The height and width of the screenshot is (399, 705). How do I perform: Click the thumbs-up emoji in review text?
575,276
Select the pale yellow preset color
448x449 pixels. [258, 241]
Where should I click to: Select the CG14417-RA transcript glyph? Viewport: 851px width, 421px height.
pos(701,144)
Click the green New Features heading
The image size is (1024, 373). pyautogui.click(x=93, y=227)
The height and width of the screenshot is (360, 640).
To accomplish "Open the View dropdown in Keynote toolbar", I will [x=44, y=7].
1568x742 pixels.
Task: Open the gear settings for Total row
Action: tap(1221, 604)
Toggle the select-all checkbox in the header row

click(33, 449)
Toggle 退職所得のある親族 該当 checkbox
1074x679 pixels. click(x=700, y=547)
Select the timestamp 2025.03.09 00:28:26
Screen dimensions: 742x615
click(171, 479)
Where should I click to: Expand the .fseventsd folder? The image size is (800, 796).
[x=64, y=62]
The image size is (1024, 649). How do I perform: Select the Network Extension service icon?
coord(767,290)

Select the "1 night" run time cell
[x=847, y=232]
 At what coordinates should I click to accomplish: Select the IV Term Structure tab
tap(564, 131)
::::::::::
**EXERCISE:** Copy, without any change, the lines from the one that contains "Toggle 退職所得のある親族 該当 checkbox" to the final line of the entries above.

**PROBLEM SOLUTION:**
Toggle 退職所得のある親族 該当 checkbox
1074x679 pixels. click(x=700, y=547)
Select the timestamp 2025.03.09 00:28:26
Screen dimensions: 742x615
click(171, 479)
Where should I click to: Expand the .fseventsd folder? The image size is (800, 796).
[x=64, y=62]
The image size is (1024, 649). How do I perform: Select the Network Extension service icon?
coord(767,290)

Select the "1 night" run time cell
[x=847, y=232]
 At what coordinates should I click to accomplish: Select the IV Term Structure tab
tap(564, 131)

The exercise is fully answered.